Tatiana Koszeliewa wstrząśnięta zachowaniem tureckich kibiców. "W ich słowach i gestach czuć było nienawiść"

Tatiana Koszeliewa z powodu kontuzji nie wzięła udziału w pierwszym meczu finału Pucharu CEV. Siatkarka po powrocie do kraju opowiedziała jednak o swoich wrażeniach dotyczących z wizyty nad Bosforem.

- Całe życie uczono mnie, że należy szanować i kochać wszystkich ludzi w naszym wielkim świecie. Dla mnie nieważny jest kolor skóry, wyznanie i pochodzenie. Uważam, że bez względu na wszystko zawsze powinniśmy szanować drugiego człowieka. To, co widziałam w trakcie meczu przeraziło i wstrząsnęło mną - napisała Tatiana Koszeliewa na swoim instagramowym profilu.

Siatkarka Dynama Krasnodar nie ukrywa, że zachowanie kibiców zgromadzonych na trybunach zdecydowanie odbiegało od standardów towarzyszącym większości meczów rozgrywanych w Europie i na świecie. - Fanatyków tureckiego zespołu było bardzo wielu. W ich słowach i gestach czuć było nienawiść. Nad naszymi głowami latały śmieci! Największym szokiem dla mnie było, gdy trener Galatasaray pokazał w kierunku moim i całego zespołu środkowy palec. Sport powinien dawać radość i emocje, ale nie takie jakie widziałam w Stambule. Nie wolno o tym zapominać - napisała siatkarka.

Swoje oburzenie wtorkowymi wydarzeniami wyrazili także działacze Dynama Moskwa, którzy na klubowej stronie internetowej opublikowali oświadczenie. - Klub Piłki Siatkowej Dynamo Moskwa pragnie wyrazić swoje oburzenie zachowaniem tureckich kibiców i działaczy w pierwszym meczu finałowym Pucharu CEV, który odbył się we wtorek w Stambule. Takie niewłaściwe zachowanie kibiców i sztabu szkoleniowego nie powinny jednak wpływać na postrzeganie drużyny Galatasaray Stambuł jak i całej tureckiej siatkówki - czytamy w komunikacie.

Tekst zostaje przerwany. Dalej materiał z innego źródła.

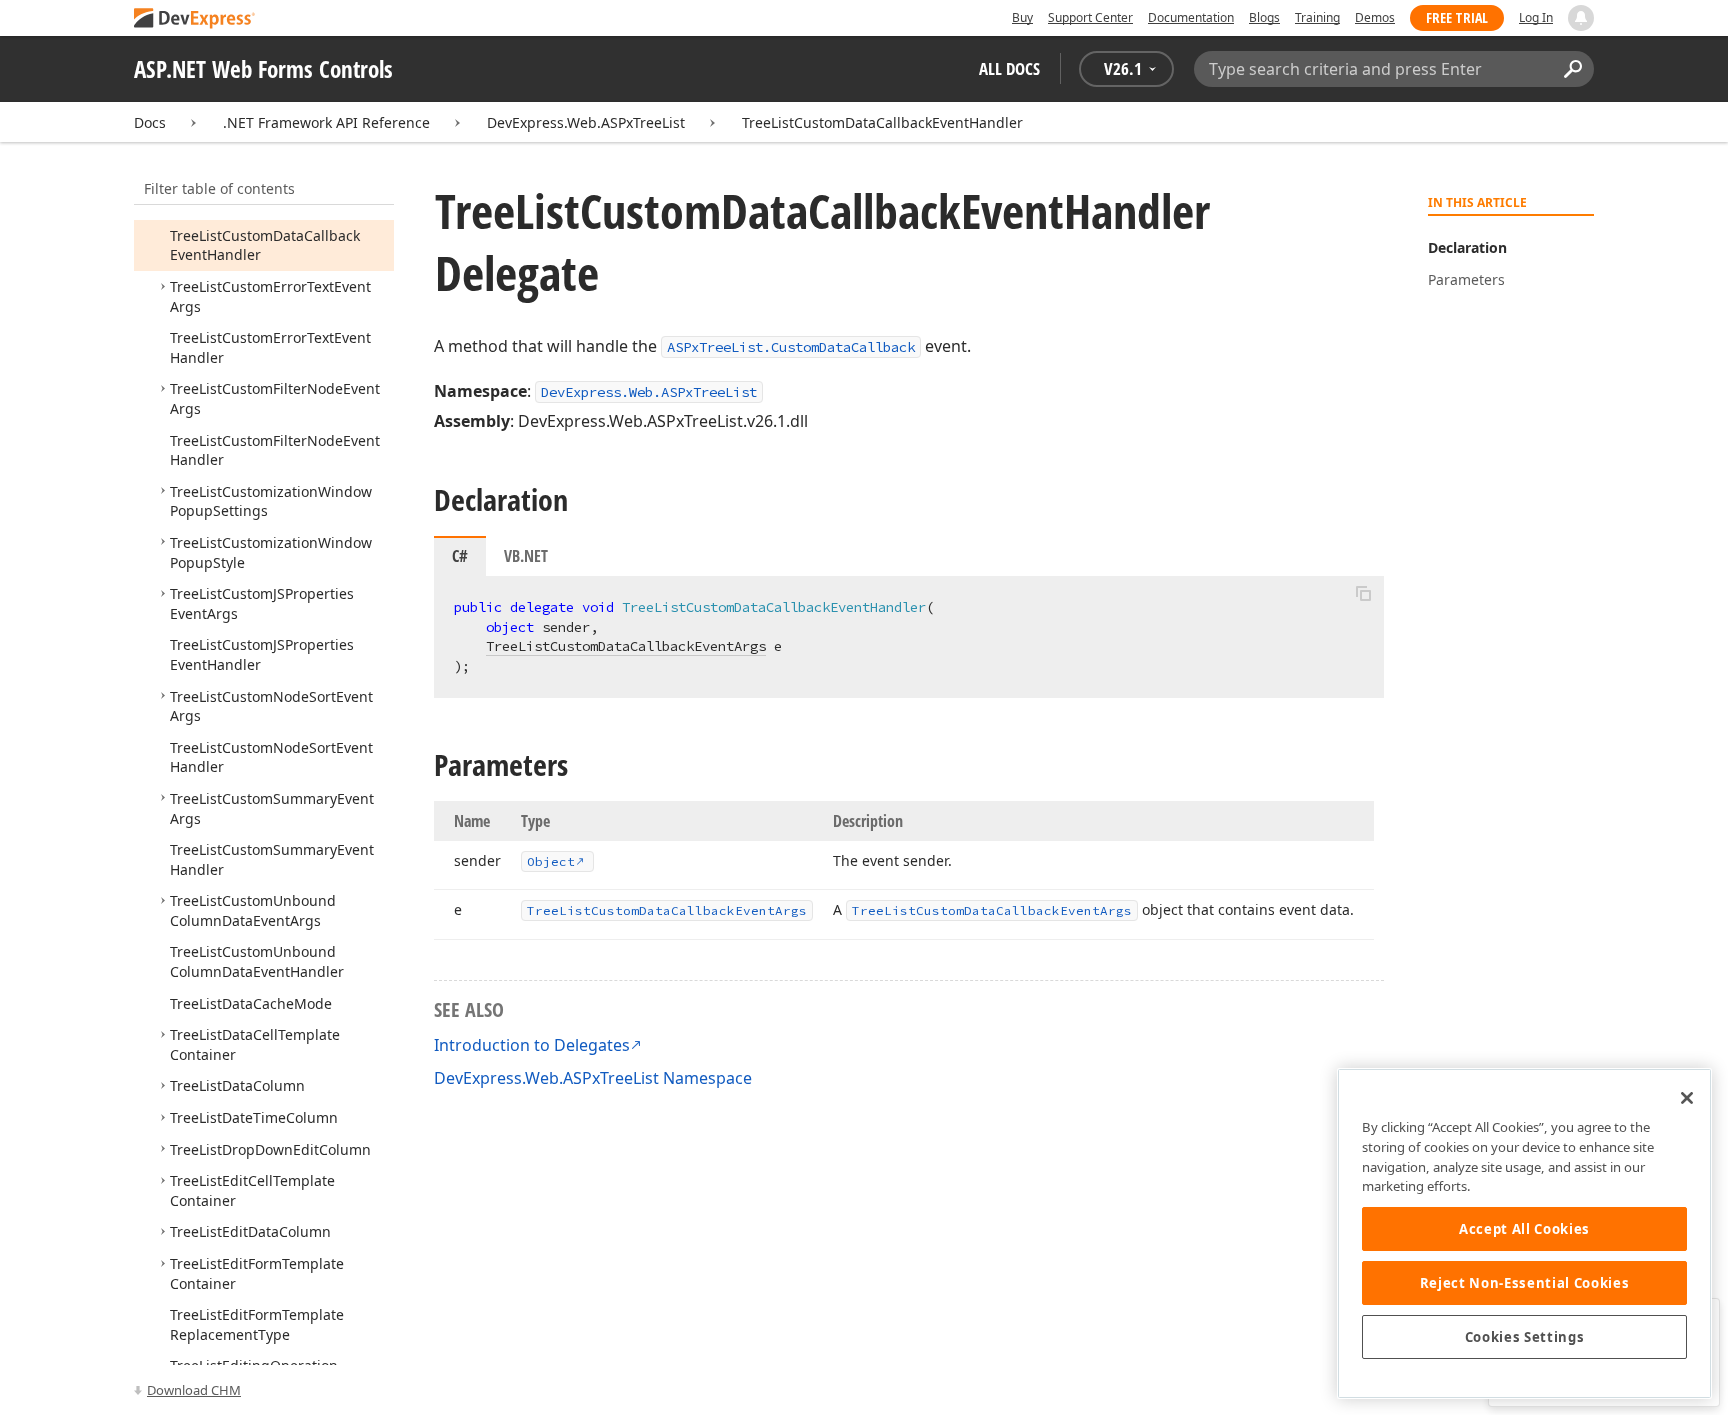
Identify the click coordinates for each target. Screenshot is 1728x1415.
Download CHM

Sprawą zainteresował się już prezes Rosyjskiej Federacji Siatkówki Stanisław Szewczenko. Jak poinformował, raport wraz z materiałami wideo zostanie przedstawiony władzom CEV. - Wcześniej w Turcji grały rosyjska reprezentacja, Zenit Kazań i Dynamo Moskwa. Mieliśmy zapewnienie, że i tym razem zostaną podjęte wszelkie środki bezpieczeństwa. Jest mi bardzo przykro, że pod koniec meczu miały miejsce różne incydenty. Zamierzamy dokładnie przeanalizować wszystkie zajścia. Dostępne materiały wyślemy do CEV, które podejmie decyzje w tej sprawie - powiedział Szewczenko.

Rewanżowe spotkanie pomiędzy Dynamem Krasnodar i Galatasaray Stambuł rozegrane zostanie w sobotę 2 kwietnia w Rosji. W pierwszym pojedynku górą były siatkarki z Turcji, wygrywając 3:2. Organizatorzy meczu zapowiedzieli, że rywalizacji towarzyszyć będą wzmocnione środki bezpieczeństwa.